Red tide organisms have remained in five Eastern Visayas bays as frequent rainfall hit several parts of the region in the past weeks, the Bureau of Fisheries and Aquatic Resources (BFAR) reported on Friday.
BFAR 8 (Eastern Visayas) Director Juan Albaladejo said the downpour has triggered the runoff of pollutants from the uplands to the sea.
“This recurrence of red tide might be due to the series of massive rains.

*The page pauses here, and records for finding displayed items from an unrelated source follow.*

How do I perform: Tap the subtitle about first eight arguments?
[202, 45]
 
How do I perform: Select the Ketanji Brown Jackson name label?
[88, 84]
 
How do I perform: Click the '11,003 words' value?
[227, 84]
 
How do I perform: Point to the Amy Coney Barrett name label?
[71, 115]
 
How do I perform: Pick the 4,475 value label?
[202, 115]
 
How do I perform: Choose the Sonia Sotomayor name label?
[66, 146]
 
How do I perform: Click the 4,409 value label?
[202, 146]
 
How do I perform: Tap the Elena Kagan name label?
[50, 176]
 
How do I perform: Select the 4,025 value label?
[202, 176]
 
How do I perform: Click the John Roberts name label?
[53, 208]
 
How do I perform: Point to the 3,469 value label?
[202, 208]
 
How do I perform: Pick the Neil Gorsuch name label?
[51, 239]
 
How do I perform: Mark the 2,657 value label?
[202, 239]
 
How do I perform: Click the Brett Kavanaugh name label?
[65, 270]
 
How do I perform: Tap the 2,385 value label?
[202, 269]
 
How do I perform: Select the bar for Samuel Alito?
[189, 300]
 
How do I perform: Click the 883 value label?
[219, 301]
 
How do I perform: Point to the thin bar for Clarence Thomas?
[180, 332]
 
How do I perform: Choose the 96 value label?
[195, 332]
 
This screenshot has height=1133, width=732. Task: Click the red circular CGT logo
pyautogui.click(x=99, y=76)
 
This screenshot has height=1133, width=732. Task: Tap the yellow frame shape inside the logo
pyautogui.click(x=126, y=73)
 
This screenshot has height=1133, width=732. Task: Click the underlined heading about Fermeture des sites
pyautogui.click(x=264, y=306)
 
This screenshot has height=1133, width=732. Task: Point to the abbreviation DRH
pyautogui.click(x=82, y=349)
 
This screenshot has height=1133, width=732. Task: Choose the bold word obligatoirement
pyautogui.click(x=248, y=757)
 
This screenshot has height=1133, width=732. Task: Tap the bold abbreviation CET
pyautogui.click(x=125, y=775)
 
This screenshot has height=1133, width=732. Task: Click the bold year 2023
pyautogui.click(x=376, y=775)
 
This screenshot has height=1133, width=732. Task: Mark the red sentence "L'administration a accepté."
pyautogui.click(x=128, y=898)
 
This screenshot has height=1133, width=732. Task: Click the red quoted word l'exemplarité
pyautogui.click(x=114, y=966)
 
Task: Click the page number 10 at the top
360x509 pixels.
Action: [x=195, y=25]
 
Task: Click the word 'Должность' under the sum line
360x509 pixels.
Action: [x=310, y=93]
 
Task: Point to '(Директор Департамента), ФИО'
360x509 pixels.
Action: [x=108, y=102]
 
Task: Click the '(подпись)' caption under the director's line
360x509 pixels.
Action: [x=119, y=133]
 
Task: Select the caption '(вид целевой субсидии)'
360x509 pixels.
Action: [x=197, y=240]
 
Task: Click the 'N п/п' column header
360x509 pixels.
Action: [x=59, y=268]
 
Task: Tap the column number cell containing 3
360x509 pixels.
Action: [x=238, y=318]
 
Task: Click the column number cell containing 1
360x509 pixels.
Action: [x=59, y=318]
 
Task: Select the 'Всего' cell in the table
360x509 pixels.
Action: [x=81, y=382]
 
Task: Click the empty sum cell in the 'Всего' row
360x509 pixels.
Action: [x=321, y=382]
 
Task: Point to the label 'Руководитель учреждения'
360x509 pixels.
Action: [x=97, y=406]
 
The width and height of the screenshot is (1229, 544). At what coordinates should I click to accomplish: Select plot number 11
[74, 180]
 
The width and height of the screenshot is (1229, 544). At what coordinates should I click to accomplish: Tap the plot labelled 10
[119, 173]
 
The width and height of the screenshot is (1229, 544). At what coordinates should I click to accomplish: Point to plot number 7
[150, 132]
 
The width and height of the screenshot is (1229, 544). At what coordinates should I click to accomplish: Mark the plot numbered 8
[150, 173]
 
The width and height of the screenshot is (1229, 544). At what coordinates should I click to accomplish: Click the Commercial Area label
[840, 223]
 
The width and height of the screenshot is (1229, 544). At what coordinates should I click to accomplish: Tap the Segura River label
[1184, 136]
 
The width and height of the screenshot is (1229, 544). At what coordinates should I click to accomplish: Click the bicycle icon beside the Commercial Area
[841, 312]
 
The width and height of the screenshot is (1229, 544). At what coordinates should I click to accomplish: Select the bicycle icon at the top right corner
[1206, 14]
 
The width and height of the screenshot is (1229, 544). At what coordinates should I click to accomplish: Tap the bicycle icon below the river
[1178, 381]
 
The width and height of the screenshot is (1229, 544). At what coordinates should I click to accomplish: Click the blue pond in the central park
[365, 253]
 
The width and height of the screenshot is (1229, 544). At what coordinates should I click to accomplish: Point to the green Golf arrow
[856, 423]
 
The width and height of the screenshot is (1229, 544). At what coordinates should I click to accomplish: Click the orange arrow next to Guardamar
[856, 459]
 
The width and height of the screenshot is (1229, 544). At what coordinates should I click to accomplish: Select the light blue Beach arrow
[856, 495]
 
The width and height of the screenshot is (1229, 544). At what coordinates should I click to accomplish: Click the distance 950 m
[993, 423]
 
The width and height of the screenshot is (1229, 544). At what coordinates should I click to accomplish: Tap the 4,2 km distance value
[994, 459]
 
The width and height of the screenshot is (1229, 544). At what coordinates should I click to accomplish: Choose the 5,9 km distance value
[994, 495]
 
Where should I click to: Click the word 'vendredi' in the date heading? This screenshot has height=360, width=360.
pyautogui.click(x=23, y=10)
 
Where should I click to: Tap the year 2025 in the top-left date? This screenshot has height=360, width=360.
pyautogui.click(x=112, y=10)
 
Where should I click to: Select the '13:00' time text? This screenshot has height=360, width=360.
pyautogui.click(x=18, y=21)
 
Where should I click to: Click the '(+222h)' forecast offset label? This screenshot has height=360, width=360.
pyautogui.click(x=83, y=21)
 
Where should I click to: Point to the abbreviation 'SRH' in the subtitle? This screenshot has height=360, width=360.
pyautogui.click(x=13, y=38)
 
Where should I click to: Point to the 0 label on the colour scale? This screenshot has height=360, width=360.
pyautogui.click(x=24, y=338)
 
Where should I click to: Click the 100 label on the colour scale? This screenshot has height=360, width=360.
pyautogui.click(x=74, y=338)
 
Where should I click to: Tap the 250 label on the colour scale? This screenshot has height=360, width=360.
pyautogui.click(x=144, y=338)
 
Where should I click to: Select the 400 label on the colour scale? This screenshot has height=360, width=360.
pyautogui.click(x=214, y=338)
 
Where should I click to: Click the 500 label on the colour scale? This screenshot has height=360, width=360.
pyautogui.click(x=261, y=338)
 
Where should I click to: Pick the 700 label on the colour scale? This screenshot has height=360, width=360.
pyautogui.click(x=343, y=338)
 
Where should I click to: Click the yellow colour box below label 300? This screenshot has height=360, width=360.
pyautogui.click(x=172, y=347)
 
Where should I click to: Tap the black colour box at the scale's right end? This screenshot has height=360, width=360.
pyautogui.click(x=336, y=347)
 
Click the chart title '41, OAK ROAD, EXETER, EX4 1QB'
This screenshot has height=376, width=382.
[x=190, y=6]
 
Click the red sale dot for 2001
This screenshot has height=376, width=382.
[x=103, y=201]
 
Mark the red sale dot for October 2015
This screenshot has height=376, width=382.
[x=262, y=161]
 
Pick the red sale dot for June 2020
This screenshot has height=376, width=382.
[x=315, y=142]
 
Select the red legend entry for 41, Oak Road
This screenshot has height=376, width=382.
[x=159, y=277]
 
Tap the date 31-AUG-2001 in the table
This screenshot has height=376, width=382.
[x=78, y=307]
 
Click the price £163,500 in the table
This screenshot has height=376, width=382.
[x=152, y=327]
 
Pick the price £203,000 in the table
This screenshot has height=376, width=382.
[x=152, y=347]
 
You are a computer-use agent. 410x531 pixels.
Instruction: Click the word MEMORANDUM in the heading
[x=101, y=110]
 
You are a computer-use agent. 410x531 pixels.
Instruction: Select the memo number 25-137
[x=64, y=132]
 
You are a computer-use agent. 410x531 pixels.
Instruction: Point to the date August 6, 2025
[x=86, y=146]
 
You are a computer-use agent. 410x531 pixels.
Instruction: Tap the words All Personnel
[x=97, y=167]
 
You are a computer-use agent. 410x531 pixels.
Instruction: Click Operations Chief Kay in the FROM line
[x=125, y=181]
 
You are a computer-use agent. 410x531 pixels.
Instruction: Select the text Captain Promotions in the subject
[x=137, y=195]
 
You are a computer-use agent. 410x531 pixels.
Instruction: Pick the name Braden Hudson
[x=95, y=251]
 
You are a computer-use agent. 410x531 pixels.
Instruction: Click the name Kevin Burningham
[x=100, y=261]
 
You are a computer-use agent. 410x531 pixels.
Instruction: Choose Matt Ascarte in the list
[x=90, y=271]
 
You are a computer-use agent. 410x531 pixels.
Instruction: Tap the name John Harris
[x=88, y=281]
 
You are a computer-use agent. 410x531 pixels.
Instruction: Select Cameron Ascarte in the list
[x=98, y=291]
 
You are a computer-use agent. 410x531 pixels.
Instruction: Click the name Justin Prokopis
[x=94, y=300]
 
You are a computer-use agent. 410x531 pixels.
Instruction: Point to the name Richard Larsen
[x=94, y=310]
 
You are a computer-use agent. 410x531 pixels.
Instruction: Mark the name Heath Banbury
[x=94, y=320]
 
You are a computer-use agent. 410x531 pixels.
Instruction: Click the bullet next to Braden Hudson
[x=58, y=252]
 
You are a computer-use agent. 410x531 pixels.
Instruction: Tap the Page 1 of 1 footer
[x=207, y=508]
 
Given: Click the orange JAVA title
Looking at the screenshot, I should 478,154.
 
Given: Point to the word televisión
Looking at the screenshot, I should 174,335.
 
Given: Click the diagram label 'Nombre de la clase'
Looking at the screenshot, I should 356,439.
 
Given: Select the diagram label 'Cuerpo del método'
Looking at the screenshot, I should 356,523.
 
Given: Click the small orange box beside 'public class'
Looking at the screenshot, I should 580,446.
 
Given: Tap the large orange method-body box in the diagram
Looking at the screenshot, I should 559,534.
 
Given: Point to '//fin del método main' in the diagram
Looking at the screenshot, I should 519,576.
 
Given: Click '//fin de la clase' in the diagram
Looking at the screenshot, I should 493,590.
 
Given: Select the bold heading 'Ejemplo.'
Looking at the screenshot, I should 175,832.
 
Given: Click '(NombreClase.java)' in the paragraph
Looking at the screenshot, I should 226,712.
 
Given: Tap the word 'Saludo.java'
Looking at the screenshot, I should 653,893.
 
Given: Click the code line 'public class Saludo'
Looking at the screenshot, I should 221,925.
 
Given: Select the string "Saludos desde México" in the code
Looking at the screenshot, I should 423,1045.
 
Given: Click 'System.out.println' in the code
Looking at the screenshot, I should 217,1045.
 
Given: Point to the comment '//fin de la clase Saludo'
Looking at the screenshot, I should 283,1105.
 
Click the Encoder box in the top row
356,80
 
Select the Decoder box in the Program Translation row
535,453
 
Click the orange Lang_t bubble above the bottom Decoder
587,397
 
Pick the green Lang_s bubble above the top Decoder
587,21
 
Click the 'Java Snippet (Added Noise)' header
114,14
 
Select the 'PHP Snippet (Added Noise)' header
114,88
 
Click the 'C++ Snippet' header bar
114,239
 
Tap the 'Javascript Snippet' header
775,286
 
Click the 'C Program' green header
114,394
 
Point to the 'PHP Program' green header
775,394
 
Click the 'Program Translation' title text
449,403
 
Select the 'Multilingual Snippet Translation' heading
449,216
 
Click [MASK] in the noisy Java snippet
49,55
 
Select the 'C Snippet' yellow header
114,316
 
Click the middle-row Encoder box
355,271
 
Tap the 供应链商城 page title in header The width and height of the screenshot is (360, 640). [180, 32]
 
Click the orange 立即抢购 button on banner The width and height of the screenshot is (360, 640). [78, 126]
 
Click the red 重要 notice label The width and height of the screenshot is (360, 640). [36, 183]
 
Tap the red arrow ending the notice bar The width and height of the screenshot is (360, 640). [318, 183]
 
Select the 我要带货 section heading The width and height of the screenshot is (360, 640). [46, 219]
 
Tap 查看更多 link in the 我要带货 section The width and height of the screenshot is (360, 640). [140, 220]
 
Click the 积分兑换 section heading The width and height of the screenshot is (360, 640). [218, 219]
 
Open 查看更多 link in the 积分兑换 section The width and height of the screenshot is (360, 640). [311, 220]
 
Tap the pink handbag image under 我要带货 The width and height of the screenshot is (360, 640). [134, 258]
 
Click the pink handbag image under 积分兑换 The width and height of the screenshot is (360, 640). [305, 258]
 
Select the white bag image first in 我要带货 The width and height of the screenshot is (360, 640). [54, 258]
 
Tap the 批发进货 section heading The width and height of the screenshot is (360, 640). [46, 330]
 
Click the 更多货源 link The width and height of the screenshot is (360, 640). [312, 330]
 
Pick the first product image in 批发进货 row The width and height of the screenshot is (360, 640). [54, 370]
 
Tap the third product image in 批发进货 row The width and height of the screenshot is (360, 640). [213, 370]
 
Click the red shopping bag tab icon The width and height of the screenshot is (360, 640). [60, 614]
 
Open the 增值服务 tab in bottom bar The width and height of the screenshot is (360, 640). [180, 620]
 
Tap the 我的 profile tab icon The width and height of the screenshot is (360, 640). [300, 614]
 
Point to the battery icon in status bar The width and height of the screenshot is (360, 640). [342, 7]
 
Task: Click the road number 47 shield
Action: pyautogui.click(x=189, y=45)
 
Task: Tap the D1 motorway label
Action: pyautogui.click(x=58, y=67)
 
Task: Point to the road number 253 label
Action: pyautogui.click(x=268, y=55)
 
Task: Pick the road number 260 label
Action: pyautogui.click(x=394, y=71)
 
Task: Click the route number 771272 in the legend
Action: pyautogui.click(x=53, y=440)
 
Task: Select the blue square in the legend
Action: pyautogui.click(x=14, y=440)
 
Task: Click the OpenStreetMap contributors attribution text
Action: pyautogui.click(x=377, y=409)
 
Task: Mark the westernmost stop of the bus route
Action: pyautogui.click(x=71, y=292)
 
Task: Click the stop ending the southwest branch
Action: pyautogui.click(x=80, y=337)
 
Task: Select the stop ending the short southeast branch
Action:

This caused runoff of soil sediments rich in organic load that fertilized the cyst of red tide and triggered the sudden appearance of red tide events,” Albaladejo said in a message sent to the Philippine News Agency (PNA).
Based on laboratory examination results of shellfish meat samples, the toxic organism was found in Carigara Bay in Capoocan, Carigara, Barugo, San Miguel, and Babatngon in Leyte; coastal waters of Guiuan, Eastern Samar; Matarinao Bay in General MacArthur, Hernani, Quinapondan, and Salcedo in Eastern Samar; Cancabato Bay in Tacloban City; and coastal waters of Calbayog City in Samar.
The BFAR has stepped up its monitoring of these coastal waters and reactivates its information drive system to alert the public and inform affected local government units.
Albaladejo requested local government units in these bays to also heighten their watch against the gathering, trading, and consumption of shellfish to prevent paralytic shellfish poisoning (PSP).
PSP occurs after ingesting bivalve shellfish, such as mussels, oysters, and clams, which contain toxins.
Symptoms include tingling of the lips and tongue, which may begin within minutes of eating toxic shellfish or may take an hour or two to develop.
This may progress to tingling of fingers and toes and then loss of control of arms and legs, followed by difficulty in breathing.
Fish, squid, shrimp, and crabs harvested in these areas are safe to eat “provided that they are fresh and washed thoroughly and internal organs, such as gills and intestines, are removed before cooking.”